Avant que je ne puisse comprendre ce qui était en train de se produire, je vis trop tard le visage d'Oliver se rapprocher du mien et se pencher avant que ses lèvres ne touchent les miennes. Peut-être que ce fut toutes les fois où j'avais imaginé ce genre de situation mais une fois la surprise passée, j'entendis un léger soupir s'échapper de ma gorge sans que je ne puisse faire quoi que ce soit pour empêcher ça. Je le sentis sourire sous mes lèvres et je me souviens m'être demandé si c'était toujours pour sauver les apparences ou non. Me hissant sur la pointe des pieds, mes mains glissèrent timidement autour de nuque, mes doigts au contact de ses cheveux. Je finis par répondre à son baiser avant de sentir ses lèvres presser plus urgemment contre les miennes. J'allais peut-être le regretter plus tard mais ça ne comptait pas à ce moment-là alors en accord à ce qu'il me demandait, j' entrouvis mes lèvres, lui laissant l'opportunité d'approfondir le baiser en même temps qu'une de ses mains maintenait ma nuque en place, l'autre main bloquant mes hanches, comme s'il cherchait à me retenir de partir.

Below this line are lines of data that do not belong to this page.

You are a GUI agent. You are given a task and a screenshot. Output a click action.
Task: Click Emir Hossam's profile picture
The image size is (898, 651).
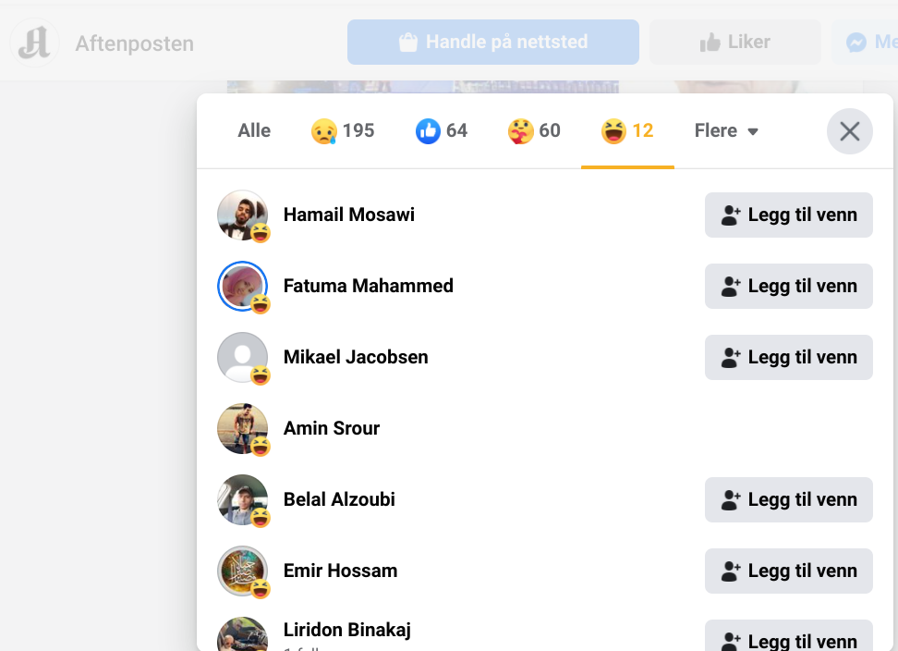coord(242,571)
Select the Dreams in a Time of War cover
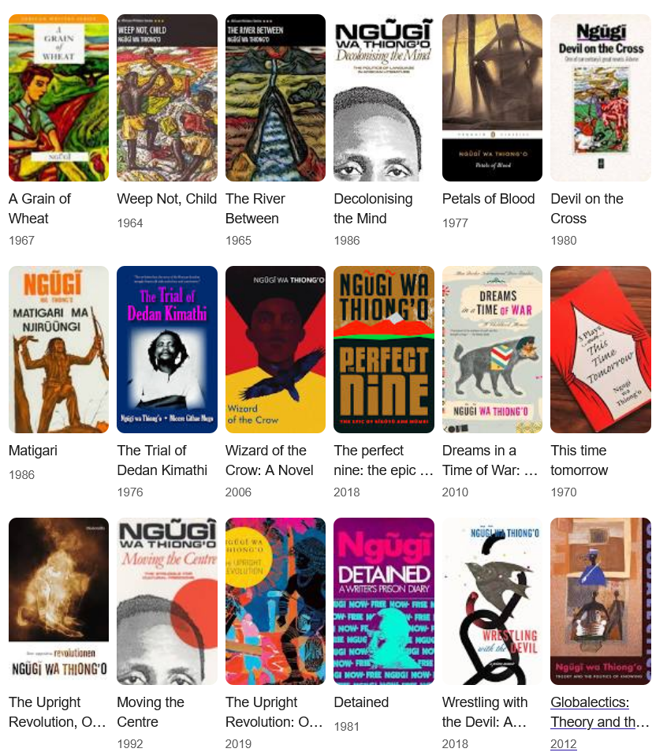The height and width of the screenshot is (756, 667). point(492,350)
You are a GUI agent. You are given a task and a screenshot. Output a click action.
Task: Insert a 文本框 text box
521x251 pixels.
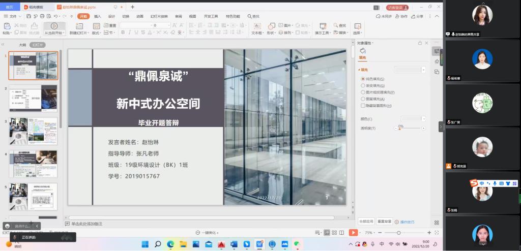point(257,25)
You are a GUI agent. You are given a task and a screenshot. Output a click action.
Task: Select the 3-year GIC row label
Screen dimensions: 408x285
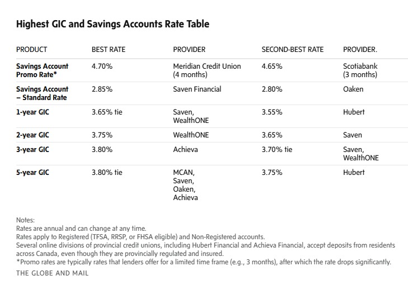[x=32, y=149]
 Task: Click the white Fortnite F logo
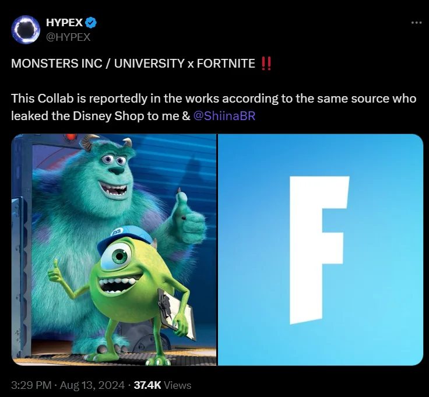[x=319, y=250]
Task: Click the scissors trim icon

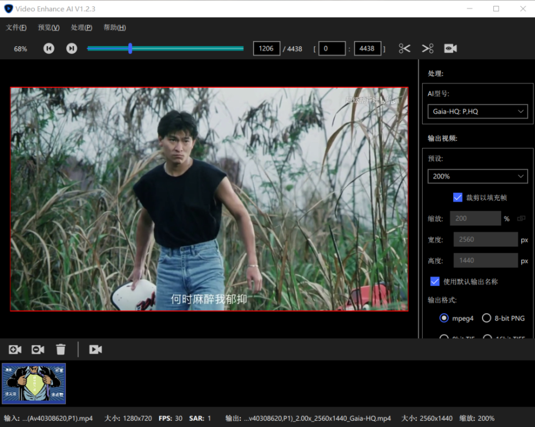Action: pos(404,49)
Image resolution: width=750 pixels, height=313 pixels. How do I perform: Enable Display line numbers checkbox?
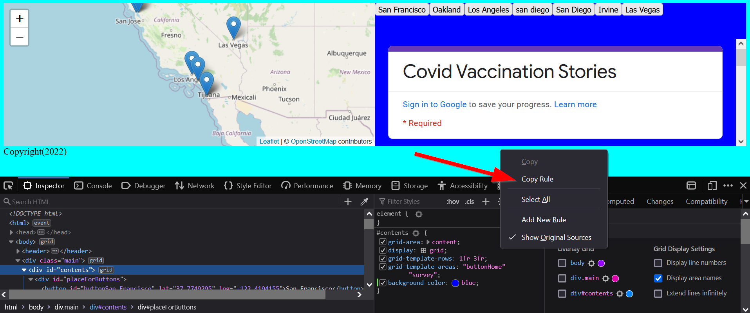658,263
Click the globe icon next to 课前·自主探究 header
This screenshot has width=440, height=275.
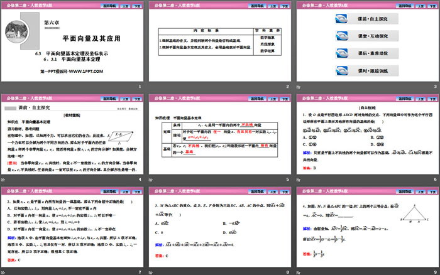pyautogui.click(x=12, y=109)
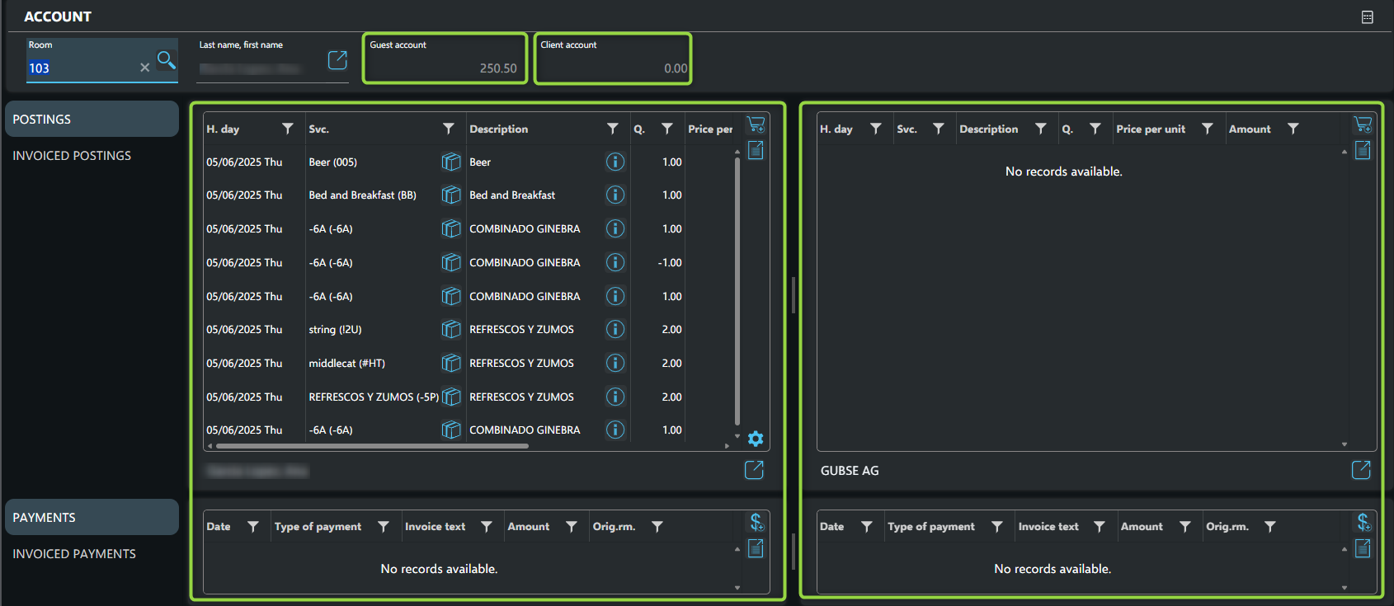The height and width of the screenshot is (606, 1394).
Task: Open filter for Type of payment in left payments
Action: point(384,526)
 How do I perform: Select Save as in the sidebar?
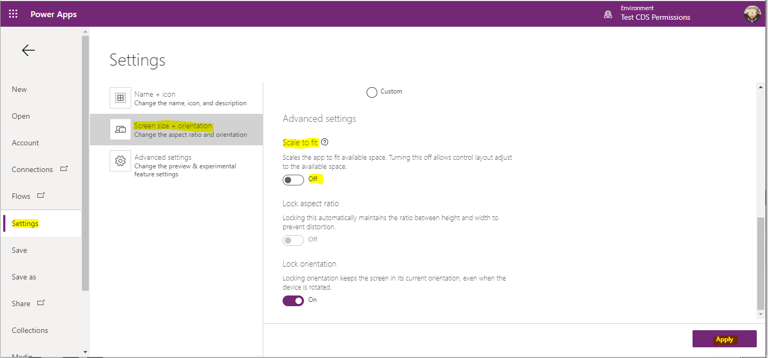[24, 277]
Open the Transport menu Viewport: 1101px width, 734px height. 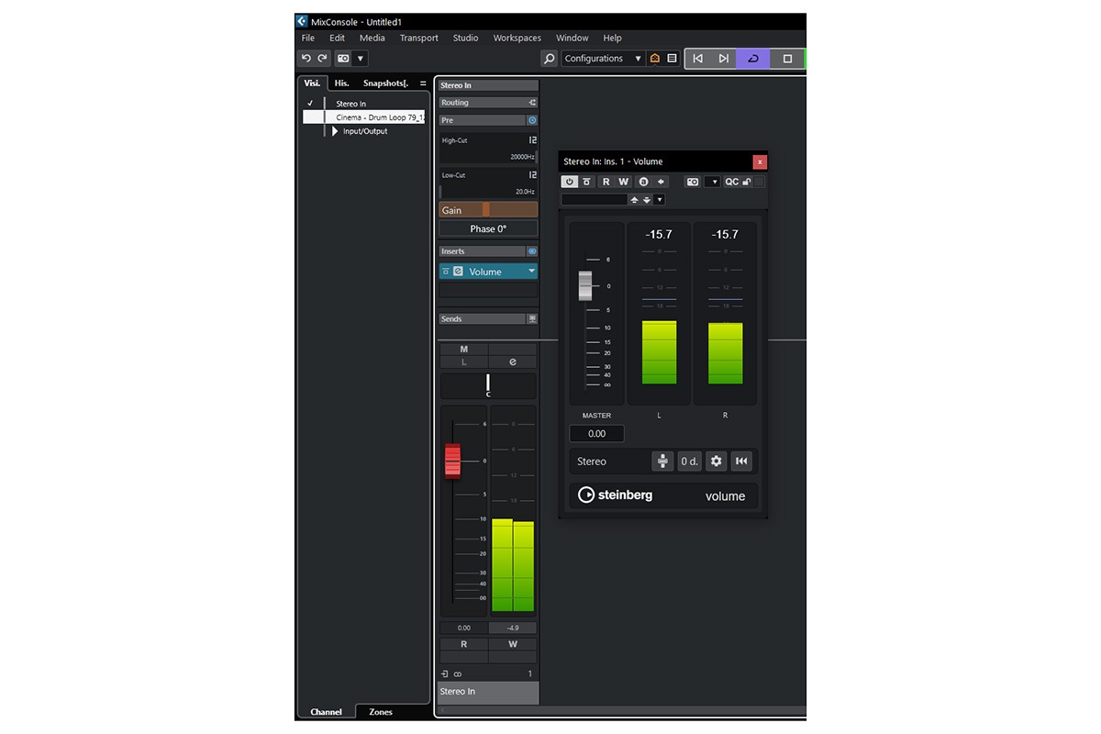tap(418, 38)
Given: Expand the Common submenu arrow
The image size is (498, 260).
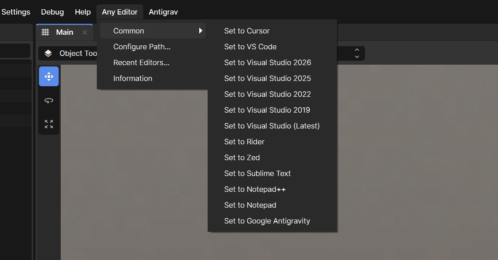Looking at the screenshot, I should pyautogui.click(x=201, y=31).
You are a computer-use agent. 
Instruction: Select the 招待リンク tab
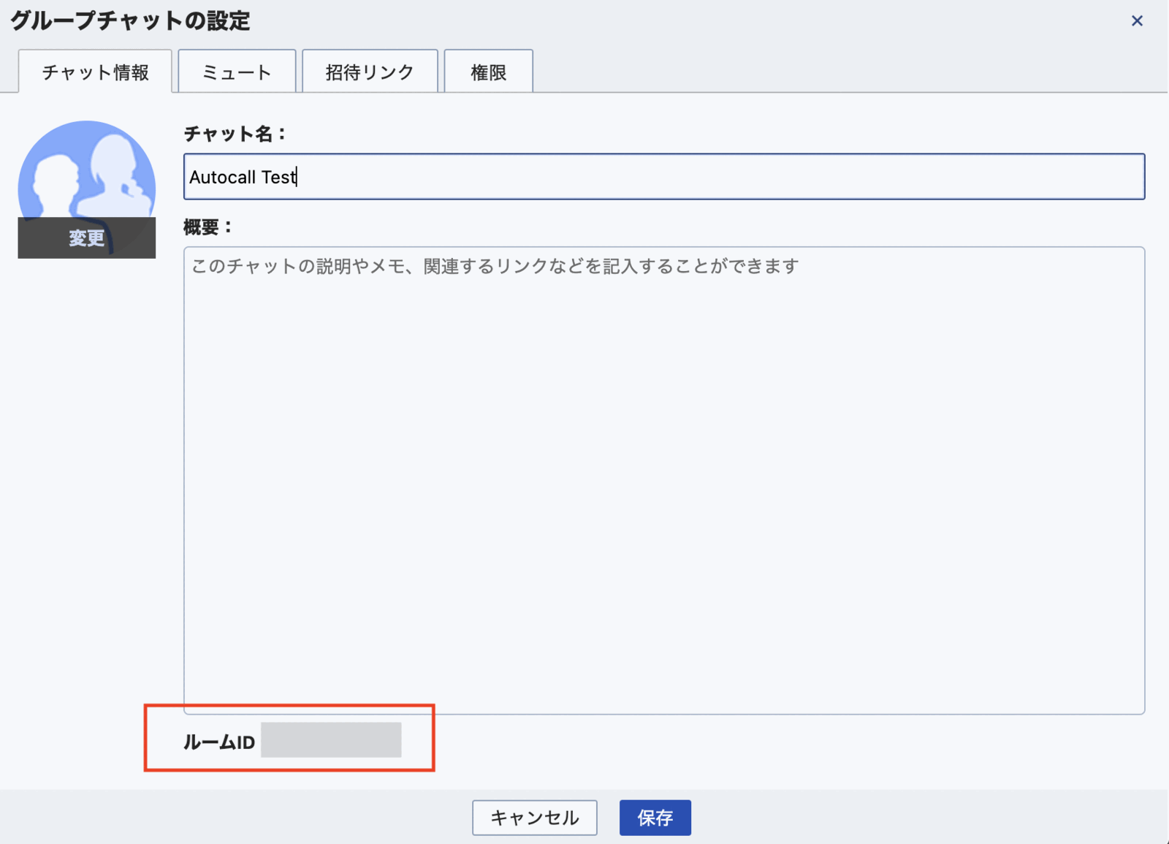(370, 72)
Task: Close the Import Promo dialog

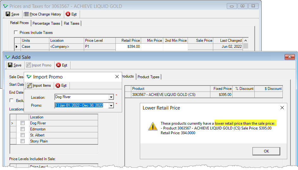Action: pyautogui.click(x=117, y=77)
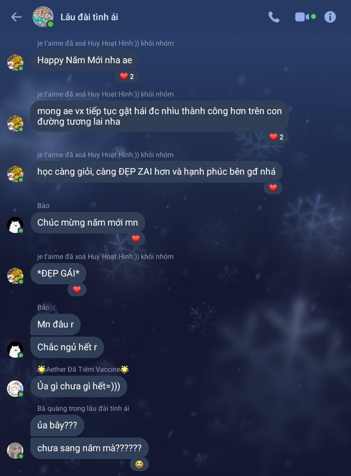Tap the heart reaction under 'Chúc mừng năm mới mn'
Viewport: 351px width, 476px height.
point(135,239)
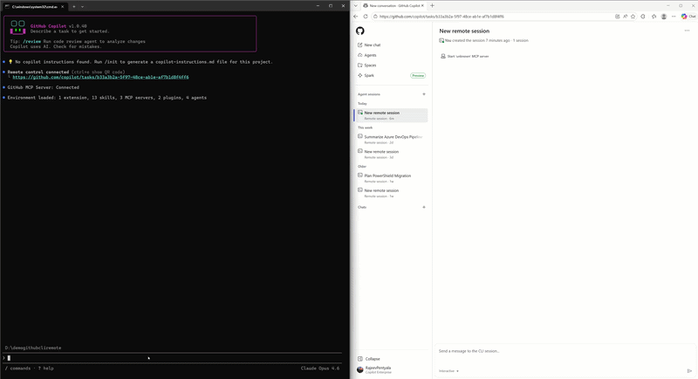Refresh the browser page
The height and width of the screenshot is (379, 698).
tap(366, 17)
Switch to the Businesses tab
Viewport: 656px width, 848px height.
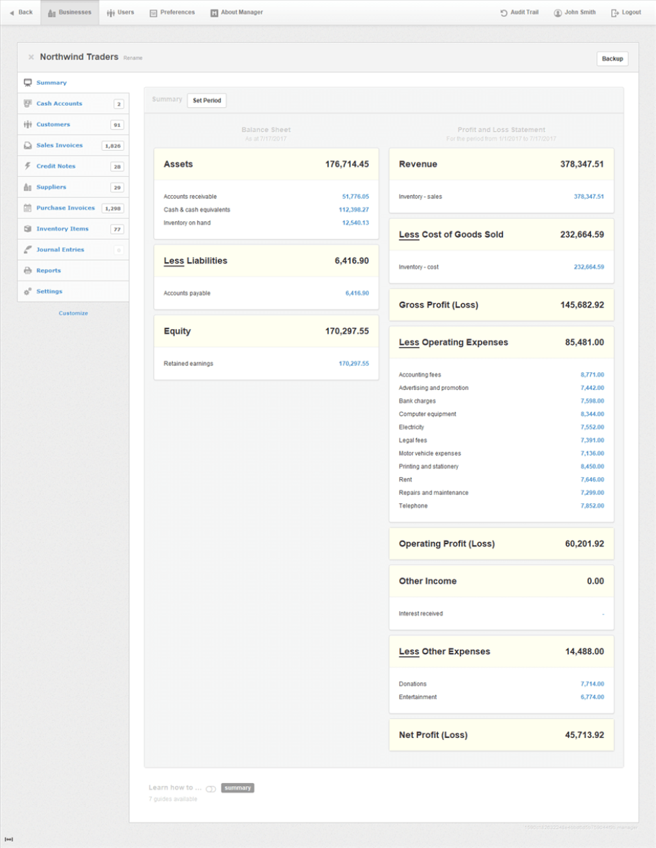70,12
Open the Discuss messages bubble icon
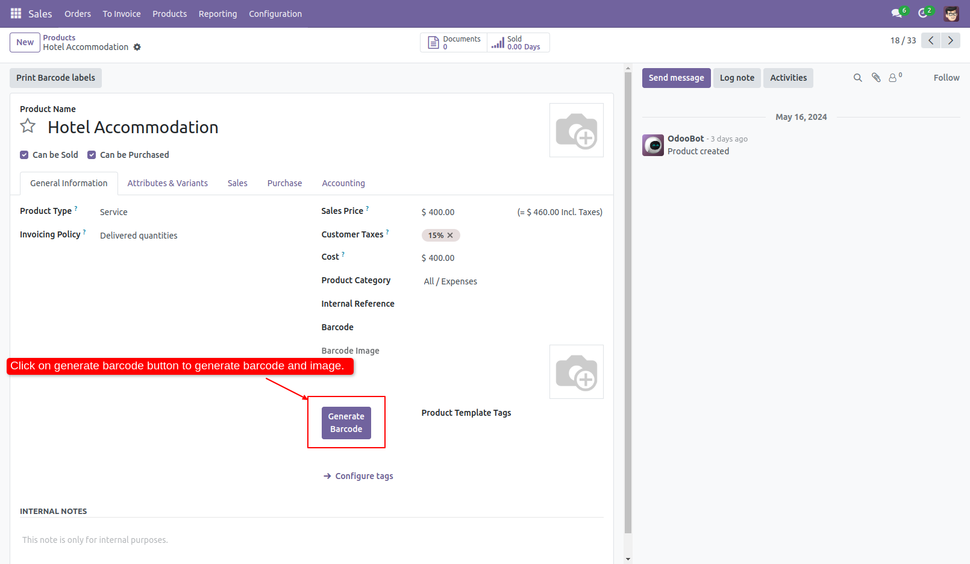The image size is (970, 564). pyautogui.click(x=897, y=12)
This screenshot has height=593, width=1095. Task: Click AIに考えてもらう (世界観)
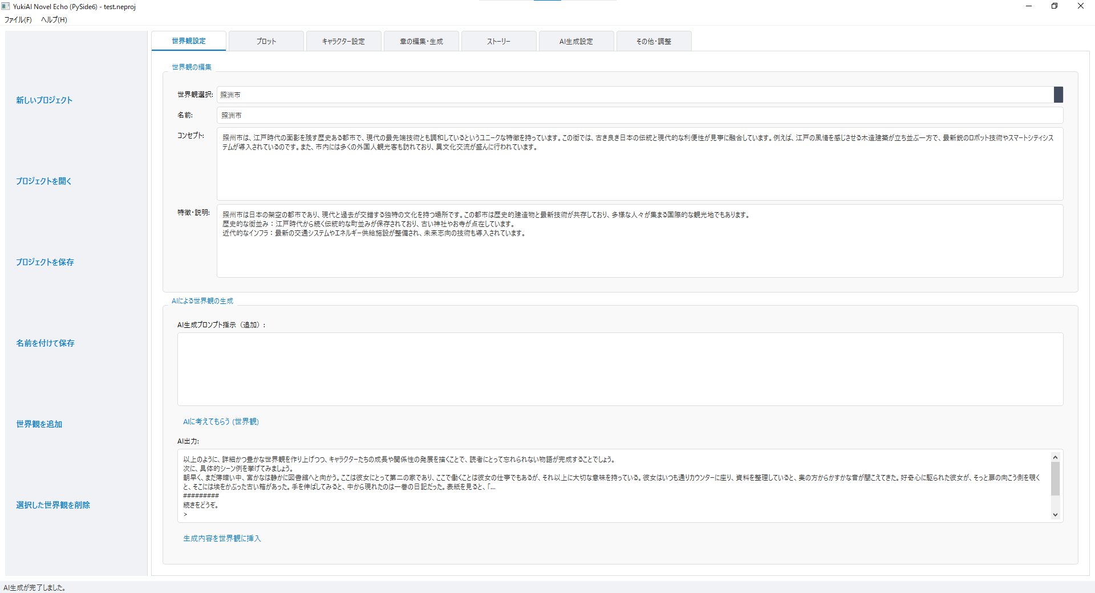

Je n'en avais pas l'intention. J'entendis quelques remarques autour de nous dont je ne compris pas le sens et je me séparais d'Oliver, reprenant mon souffle par la même occasion. Je ne sais pas ce qui se passa à ce moment là quand nos regards se croisèrent. C'était juste quelque chose de ...différent. Je n'eus pas le temps de lui demander parce qu'une voix que je ne connaissais que trop bien nous interrompis.
« Ollie ?! »
Vous vous souvenez quand je vous ai dit que quand une journée commence mal, elle finit mal ? Bien. C'est toujours vrai en ce qui me concerne. Laurel Lance. Bien sûr. Oliver Queen. Soirée. Qui d'autre pouvait apparaître, hein ? Je sentis le rouge me monter aux joues et je pris soin de détourner mes yeux de ceux d'Oliver.
« Laurel » la salua-t-il et je ne saurais pas vous dire si ce fut d'une manière gênée ou non.
Avant qu'il ne puisse dire autre chose qui m'impliquerait dans la conversation, je désignais le bout de la salle, prétextait devoir me rendre aux toilettes et filait sans donner d'autres explications. Gênée. C'était le mot.
Quand j'arrivais dans les toilettes et que je croisais mon reflet, je pris conscience de ce qui venait réellement de se passer. Je prenais aussi conscience du fait que nous allions probablement tous les deux nous retrouver dans à peu la moitié des journaux de la ville. J'imagine déjà les clichés. L'assistance et son patron. Au moment où j'entendis toquer à la porte, j'étais presque certaine que c'était Oliver.
« Felicity, tout va bien ? » me demanda Diggle de l'autre côté de la porte. Est-ce qu'il avait vu ? Bien sûr qu'il avait vu ! A moins que le hasard n'ait fait qu'il est tourné les yeux PILE à ce moment là.
« Une minute Digg. Je te retrouve près d'Oliver dans une minute ».
Lorsque j'entendis ses pas s'éloigner, je m'autorisa à m'asseoir à même le sol après avoir fermé le verrou des toilettes. Ce plan était stupide ! Et maintenant ? J'allais faire quoi MAINTENANT ? Lorsque j'entendis un autre coup contre la porte, je maudis instantanément quiconque pouvait être derrière. Une minute de plus. J'avais le droit à au moins ça.
« Felicity » ?
Je sentis tout mon corps se raidir quand j'entendis le son de cette voix. Parce que ce n'était ni celle d'Oliver ni celle de Diggle. Et croyez-moi, j'avais vraiment espéré ne pas entendre cette voix ce soir.